-- Data records start --

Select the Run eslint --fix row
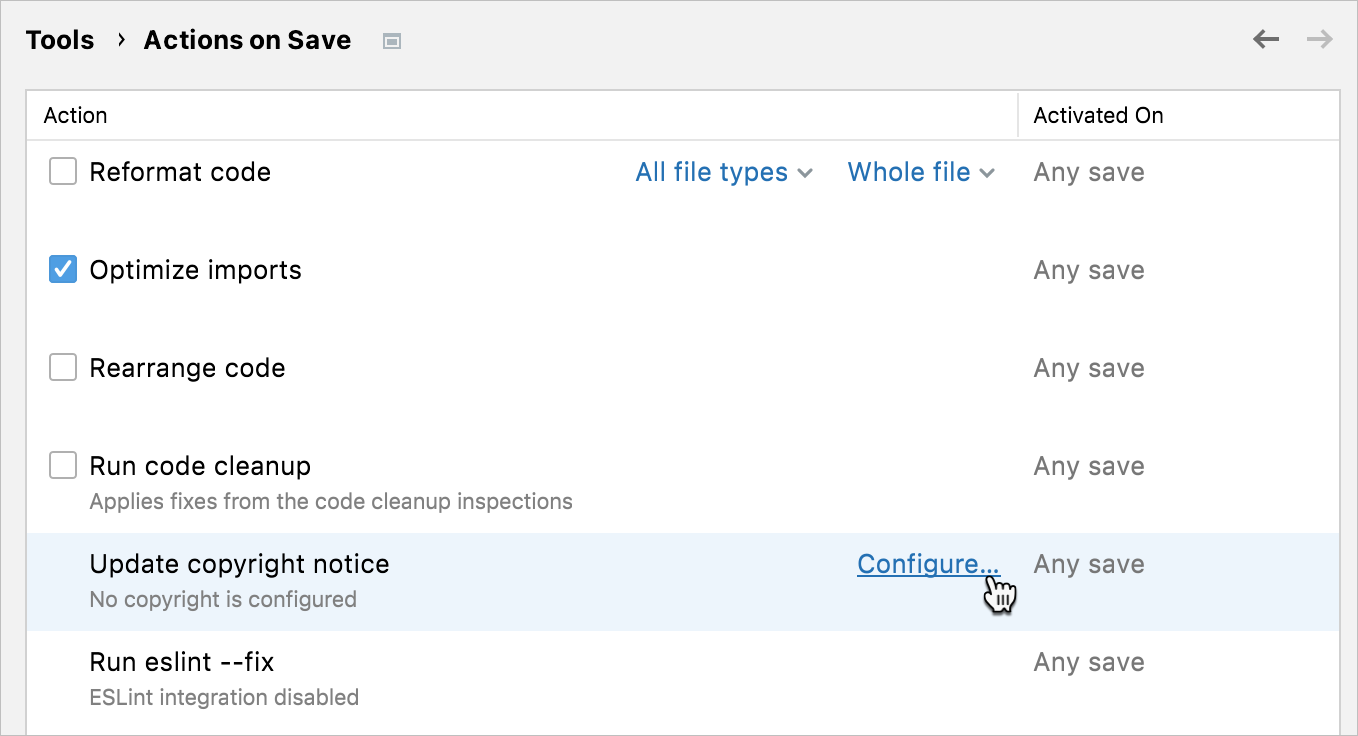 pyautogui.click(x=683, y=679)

-- Data records end --
-- Data records start --

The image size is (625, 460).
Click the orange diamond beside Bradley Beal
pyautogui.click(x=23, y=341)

-- Data records end --

Short exercise
Recast the records in the stretch from the line containing "The image size is (625, 460)." through the line containing "pyautogui.click(x=23, y=341)" as a two-column CSV with the headers instruction and action. Give one row per record, putting its text and its answer each in one quoted field and replacing any line breaks with spaces.

The answer
instruction,action
"The image size is (625, 460). Click the orange diamond beside Bradley Beal","pyautogui.click(x=23, y=341)"